*Text passage*.
┄┄┄┄┄┄┄┄┄┄┄┄┄┄┄┄┄┄┄┄
Jarir Marketing Company
- Trade name: Jarir Bookstore
- Native name: مكتبة جرير
- Type: Public
- Traded as: Tadawul: 4190
- ISIN: SA000A0BLA62
- Industry: Retail; Bookshop; Book publishing;
- Founded: July 9, 1979; 47 years ago
- Founder: Al-Agil brothers
- Headquarters: Al Olaya, Riyadh, Saudi Arabia
- Number of locations: Saudi Arabia: 59 Qatar: 3 Kuwait: 3 UAE: 1 Bahrain: 1
- Area served: Gulf Cooperation Council
- Key people: Mohammed Bin Abdulrahman Al-Agil (Chairman) Abdulkarim Bin Abdulrahman Al-Agil (CEO) Nasser Bin Abdulaziz Alagil (Chief operating Officer)
- Products: Books Office supplies Electronics
- Revenue: 3,779,222 SAR (30/06/2019)
- Net income: 402,819 SAR (30/06/2019)
- Total assets: 3,883,246 SAR (30/06/2019)
- Website: jarir.com

= Jarir Bookstore =

Saudi Arabian bookstore chain

Jarir Marketing Company (شركة جرير للتسويق), also known as Jarir Bookstore (مكتبة جرير), is a Saudi Arabian establishment founded by Abdulrahman Nasser Al-Agil. Currently, Jarir has a paid-up capital of SR 1.20 Billion. Jarir's headquarters is located in Riyadh, Saudi Arabia. Jarir operates through two divisions: retail (including online sales), under the trademark of Jarir Bookstore, and a wholesale division.

Jarir is active in the Gulf Cooperation Council, trading in Office and School Supplies, Children's Toys and Educational Aids, Arabic and English Books and Publications, Arts and Crafts Materials, Computer Peripherals and Software, Mobile Phones and Accessories, Audio Visual Instruments, Photography Tools, Smart Television and Maintenance of Computers and Electronic items.
┄┄┄┄┄┄┄┄┄┄┄┄┄┄┄┄┄┄┄┄
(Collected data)

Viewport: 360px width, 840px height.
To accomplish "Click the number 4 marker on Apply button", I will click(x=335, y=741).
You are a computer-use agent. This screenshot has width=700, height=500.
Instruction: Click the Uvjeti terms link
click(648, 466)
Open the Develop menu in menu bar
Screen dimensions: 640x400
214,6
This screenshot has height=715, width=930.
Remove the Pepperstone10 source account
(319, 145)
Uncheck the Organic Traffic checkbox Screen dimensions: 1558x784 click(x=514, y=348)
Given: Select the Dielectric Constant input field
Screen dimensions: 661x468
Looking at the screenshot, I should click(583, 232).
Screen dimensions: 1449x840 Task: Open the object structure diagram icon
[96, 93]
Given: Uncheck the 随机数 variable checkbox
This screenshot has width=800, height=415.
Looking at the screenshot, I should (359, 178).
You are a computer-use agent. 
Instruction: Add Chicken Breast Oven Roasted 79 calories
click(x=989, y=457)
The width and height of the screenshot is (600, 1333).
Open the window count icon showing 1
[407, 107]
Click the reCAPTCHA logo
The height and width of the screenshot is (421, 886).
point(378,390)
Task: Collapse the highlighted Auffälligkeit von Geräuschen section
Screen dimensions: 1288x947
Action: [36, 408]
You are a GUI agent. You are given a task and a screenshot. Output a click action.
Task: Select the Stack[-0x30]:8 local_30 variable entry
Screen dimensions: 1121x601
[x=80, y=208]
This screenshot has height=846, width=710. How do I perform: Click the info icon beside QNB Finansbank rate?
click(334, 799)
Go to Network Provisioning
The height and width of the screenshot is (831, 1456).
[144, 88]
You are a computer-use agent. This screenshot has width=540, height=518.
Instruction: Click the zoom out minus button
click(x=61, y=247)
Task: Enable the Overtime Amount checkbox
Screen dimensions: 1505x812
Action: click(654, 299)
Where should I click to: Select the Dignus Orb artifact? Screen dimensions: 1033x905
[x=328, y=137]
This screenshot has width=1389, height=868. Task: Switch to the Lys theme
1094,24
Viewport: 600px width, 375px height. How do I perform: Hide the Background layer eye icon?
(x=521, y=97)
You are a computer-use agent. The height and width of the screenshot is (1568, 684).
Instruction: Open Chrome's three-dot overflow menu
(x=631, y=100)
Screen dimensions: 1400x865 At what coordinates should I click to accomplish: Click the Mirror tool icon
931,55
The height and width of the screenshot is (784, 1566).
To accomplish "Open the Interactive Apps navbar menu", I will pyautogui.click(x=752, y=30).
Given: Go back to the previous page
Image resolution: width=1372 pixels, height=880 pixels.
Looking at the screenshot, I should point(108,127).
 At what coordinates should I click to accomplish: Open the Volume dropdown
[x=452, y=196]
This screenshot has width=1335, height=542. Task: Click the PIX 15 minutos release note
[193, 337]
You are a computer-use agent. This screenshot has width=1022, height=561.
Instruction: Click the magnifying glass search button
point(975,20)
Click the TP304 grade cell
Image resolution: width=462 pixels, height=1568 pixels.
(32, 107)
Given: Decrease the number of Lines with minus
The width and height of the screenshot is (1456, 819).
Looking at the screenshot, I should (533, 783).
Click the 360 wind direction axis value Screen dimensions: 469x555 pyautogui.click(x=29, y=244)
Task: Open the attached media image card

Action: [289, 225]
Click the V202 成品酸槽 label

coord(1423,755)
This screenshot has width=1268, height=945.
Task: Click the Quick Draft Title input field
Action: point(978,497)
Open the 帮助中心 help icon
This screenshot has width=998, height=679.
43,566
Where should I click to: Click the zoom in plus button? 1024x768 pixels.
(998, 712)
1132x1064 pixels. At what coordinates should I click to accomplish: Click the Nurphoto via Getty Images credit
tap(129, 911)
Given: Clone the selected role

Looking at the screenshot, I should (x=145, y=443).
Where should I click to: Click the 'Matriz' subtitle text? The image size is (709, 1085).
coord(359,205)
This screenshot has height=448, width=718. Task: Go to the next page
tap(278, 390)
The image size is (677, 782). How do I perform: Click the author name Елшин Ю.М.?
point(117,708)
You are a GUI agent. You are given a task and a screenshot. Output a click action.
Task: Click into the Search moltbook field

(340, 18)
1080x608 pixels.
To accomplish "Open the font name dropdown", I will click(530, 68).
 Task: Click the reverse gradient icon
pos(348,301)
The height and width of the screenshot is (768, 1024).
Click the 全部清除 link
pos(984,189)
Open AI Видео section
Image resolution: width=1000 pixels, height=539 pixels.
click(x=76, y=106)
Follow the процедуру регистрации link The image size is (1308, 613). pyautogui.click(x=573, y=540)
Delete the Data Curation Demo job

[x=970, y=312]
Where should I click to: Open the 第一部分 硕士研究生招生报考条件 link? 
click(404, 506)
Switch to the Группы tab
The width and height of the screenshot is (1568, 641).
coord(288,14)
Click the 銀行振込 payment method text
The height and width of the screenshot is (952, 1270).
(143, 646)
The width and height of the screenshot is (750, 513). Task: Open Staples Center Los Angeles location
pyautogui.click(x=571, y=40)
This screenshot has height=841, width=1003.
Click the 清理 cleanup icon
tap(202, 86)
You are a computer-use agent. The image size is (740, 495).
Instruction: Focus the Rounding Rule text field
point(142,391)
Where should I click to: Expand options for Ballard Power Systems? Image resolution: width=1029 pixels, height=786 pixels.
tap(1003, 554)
┄┄┄┄┄┄┄┄┄┄┄┄┄┄┄┄┄┄┄┄
*Using the information*.
a – Quote the Jarir Bookstore text between "- Total assets: 3,883,246" and "a wholesale division.", inclusive.
b – Extend the Jarir Bookstore text from its final sentence onward.

*Numbered answers*.
a –
- Total assets: 3,883,246 SAR (30/06/2019)
- Website: jarir.com

= Jarir Bookstore =

Saudi Arabian bookstore chain

Jarir Marketing Company (شركة جرير للتسويق), also known as Jarir Bookstore (مكتبة جرير), is a Saudi Arabian establishment founded by Abdulrahman Nasser Al-Agil. Currently, Jarir has a paid-up capital of SR 1.20 Billion. Jarir's headquarters is located in Riyadh, Saudi Arabia. Jarir operates through two divisions: retail (including online sales), under the trademark of Jarir Bookstore, and a wholesale division.

b –
== History ==
Jarir was established in Riyadh in 1974 as a small bookshop on Jarir Street, from where it derives its name. It dealt in used books and art sold by expats living in Riyadh, Saudi Arabia. In the 1980s, Jarir opened a second branch in Riyadh followed by one in the 1990s. In 2003, the company had undergone an initial public offering and a third of its shares is currently traded on Tadawul the Saudi stock exchange.
In 2017, Jarir was recognized as the 7th “Most Valuable Retail Brand” in Saudi Arabia (BRANDZ Top 20 Most Valuable Saudi Arabian Brands). In 2018, Jarir figured in the “Top 100 Listed Companies” in the Arab World (Forbes, Middle East).

Due to the COVID-19 pandemic Online sales rose six-fold in the second quarter 2020 comparing to previous year.

==Branches==

Branches:
- Saudi Arabia: 59 stores
- Kuwait: 3 stores
- Qatar: 3 stores
- UAE: 2 stores
- Bahrain : 1 store

The headquarter is located in Riyadh, Saudi Arabia.